Task description. Tally the lines below that include the string "computer". Reply with the total only.

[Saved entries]
......

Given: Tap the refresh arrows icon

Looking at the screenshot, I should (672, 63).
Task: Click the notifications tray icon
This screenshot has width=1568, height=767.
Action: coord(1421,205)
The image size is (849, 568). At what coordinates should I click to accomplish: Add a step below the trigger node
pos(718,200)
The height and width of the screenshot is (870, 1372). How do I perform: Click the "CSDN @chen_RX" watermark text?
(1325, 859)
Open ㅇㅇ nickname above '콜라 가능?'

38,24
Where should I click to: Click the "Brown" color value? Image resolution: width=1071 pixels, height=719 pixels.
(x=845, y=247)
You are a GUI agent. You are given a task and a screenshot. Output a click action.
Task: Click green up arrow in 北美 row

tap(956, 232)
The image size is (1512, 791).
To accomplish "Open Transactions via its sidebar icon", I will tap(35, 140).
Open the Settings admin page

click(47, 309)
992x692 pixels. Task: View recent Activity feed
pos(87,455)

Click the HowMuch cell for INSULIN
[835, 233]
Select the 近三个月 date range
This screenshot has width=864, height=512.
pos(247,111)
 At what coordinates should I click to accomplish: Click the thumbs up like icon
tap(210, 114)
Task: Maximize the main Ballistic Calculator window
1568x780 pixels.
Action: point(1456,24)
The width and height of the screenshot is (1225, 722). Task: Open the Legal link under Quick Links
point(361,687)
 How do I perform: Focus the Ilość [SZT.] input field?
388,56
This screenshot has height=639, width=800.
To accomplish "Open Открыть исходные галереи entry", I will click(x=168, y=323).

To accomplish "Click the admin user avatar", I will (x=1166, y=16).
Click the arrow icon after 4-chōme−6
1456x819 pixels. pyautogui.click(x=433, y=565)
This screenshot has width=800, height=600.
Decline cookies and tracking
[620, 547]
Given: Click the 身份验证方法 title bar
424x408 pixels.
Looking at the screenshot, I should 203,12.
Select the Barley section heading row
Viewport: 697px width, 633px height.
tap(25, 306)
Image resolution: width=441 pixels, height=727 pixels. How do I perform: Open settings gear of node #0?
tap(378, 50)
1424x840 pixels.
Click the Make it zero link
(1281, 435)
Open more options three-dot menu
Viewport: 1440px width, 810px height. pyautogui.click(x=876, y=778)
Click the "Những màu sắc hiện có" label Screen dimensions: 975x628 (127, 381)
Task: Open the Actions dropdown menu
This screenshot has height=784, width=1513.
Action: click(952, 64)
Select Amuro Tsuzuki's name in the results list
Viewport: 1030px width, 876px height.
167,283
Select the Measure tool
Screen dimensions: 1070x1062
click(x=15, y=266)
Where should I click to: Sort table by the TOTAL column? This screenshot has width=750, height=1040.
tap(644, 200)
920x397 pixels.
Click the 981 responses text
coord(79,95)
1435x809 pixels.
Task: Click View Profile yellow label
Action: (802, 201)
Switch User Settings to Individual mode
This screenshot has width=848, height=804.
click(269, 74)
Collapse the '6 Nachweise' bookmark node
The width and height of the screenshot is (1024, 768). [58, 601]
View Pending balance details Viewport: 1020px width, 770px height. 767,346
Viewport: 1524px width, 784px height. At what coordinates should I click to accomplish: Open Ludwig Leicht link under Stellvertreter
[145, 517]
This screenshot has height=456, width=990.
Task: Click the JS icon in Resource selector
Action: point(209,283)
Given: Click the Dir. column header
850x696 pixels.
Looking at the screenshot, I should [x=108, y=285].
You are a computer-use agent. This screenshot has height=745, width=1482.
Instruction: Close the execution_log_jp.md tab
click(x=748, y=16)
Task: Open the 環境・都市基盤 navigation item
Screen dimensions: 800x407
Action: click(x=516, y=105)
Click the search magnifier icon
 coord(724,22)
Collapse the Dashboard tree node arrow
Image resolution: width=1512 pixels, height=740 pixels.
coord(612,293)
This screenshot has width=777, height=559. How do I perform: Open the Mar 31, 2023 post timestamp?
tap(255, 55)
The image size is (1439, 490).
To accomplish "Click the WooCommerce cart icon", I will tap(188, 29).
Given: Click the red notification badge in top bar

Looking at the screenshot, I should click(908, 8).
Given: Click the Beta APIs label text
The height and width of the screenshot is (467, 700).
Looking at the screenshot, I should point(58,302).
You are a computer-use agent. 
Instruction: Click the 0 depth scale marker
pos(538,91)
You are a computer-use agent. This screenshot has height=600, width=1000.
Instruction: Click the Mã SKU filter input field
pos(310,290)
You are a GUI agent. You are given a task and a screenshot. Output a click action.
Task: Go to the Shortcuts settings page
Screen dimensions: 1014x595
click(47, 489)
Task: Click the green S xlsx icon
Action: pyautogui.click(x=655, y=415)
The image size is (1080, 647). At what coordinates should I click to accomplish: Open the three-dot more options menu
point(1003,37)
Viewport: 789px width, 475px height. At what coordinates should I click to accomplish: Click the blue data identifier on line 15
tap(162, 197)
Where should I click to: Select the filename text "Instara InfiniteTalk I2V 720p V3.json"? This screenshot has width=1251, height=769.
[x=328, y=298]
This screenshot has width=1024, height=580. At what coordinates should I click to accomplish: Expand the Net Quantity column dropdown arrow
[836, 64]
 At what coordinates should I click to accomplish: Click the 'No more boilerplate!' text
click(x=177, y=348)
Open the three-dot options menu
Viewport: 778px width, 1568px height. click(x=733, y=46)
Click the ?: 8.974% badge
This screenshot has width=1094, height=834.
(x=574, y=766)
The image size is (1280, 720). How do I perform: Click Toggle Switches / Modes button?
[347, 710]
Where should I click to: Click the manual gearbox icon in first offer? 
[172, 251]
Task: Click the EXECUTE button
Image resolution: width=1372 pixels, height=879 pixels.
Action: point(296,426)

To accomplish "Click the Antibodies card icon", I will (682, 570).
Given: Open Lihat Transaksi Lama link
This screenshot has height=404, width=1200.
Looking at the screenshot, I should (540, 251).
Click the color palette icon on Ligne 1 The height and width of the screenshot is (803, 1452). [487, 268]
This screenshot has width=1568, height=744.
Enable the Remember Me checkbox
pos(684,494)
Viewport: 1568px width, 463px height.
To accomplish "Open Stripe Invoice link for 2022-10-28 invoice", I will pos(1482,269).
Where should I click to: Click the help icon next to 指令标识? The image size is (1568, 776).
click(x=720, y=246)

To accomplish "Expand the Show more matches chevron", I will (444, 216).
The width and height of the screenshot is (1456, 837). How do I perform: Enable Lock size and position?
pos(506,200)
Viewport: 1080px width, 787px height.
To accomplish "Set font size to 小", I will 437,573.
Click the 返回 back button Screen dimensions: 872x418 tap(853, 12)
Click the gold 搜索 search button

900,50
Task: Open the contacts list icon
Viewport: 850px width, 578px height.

......

Answer to this problem. 3